魅力溢れる郷土の文化財を次世代に継承する技術力と実績

特別名勝 栗林公園|旧日暮亭 保存修理工事

茶室/前室 南東側より見る
茶室内部 南側より見る
前室 南側より見る
前室 妻飾り修繕 木工事
茶室 小舞搔き 左官工事
前室 杉皮葺屋根(改修前)

栗林公園の中でも掬月亭とともに江戸時代の建物として貴重な文化遺産となっています。長年の歴史を誇るこの建物は、過去幾度か修理を重ねていましたが、前回の保存修理から約四十年経過した平成三十年一月から十一月までの約十一カ月をかけて、屋根の葺き替えをはじめ、劣化木材の取り替え、土壁の塗り直し、基礎石の高さ調整などの保存修理工事を実施したところであります。工事に当たっては、文化財保存修理に精通した有識者より工事の段階毎に、また、痕跡調査等においてもご指導をいただき、無事に完了することができ深く感謝いたします。ここに関係者のご尽力に謝意を表します。
平成三十一年三月

特別名勝 栗林公園ホームページ https://www.my-kagawa.jp/ritsuringarden

特別名勝 栗林公園|掬月亭 保存修理工事

屋根(柿葺)の破損、腐朽が著しく台風被害もあり天井、壁等、文化庁の指導の下、多岐におよぶ平成の保全修理工事(完全解体・復旧)となった。

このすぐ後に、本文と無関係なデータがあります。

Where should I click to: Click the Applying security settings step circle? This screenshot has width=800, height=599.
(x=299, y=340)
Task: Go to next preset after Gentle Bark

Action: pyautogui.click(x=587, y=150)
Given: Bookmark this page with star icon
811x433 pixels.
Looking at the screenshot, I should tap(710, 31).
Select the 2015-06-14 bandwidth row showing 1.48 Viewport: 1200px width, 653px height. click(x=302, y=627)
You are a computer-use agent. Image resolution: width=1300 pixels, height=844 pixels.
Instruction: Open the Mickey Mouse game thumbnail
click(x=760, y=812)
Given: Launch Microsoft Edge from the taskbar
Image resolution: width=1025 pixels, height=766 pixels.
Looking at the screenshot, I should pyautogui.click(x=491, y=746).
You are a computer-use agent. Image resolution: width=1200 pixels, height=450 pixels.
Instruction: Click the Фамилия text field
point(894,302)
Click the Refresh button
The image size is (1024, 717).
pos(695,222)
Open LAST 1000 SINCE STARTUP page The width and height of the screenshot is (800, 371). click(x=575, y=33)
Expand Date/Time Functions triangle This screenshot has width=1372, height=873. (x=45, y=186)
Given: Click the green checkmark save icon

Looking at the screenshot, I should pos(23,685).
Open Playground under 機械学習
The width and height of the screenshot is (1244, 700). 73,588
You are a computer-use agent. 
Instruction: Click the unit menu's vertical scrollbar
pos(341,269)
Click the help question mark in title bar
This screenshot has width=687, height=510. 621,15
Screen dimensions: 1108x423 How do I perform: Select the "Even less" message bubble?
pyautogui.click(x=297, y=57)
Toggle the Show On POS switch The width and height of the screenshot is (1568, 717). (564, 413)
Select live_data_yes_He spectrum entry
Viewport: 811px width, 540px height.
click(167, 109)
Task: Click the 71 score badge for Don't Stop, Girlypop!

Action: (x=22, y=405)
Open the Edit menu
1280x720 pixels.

工事に当たっては、観光客への安全確保、植裁・庭石などの養生、鯉や鳥の保護等周辺の環境保全と景観維持に努めるとともに、工事関係においても多岐におよぶ工程・工事方法など関係者との協議確認を徹底。さらに、今回の保全修理工事において県内・近県の文化財修理の経験者・技能者による施工を通じて地元技能者の育成等この工事は、大いに意義があった。

特別名勝 栗林公園内|偃月橋改修工事

長年の経年変化による橋脚及び踏板の腐朽が著しく、危険な状況になることが予想されることから全面的な架替工事を実施しました。既存の橋を実測の上、真新しい同じ素材の材料を使うことから、万全を期すため工場において仮組のリハーサルまで行った。

橋脚の工事部分を止水するのに利用する「土のう」も、園内環境保持のため、園内の土のみを利用し工事を実施しました。

重要文化財|小比賀家住宅 主屋ほか四棟 保存修理工事

主屋、米倉、午門、土塀の修理工事であったが、経年による建物の傾きが酷く、特に午門は保存に支障が出ない程度の鉄骨による建て入れ直し、構造補強工事で小屋組みを支えている扠首受けの補強鉄骨取付が困難を極めたが、無事工事を完了しました。

地域の貴重な文化財の大修理に際して、地元の小学生や一般の方の見学会を開催。小比賀家の歴史や修復工事の説明また、土壁塗りや鉋かけの体験など貴重な体験をしていただきました。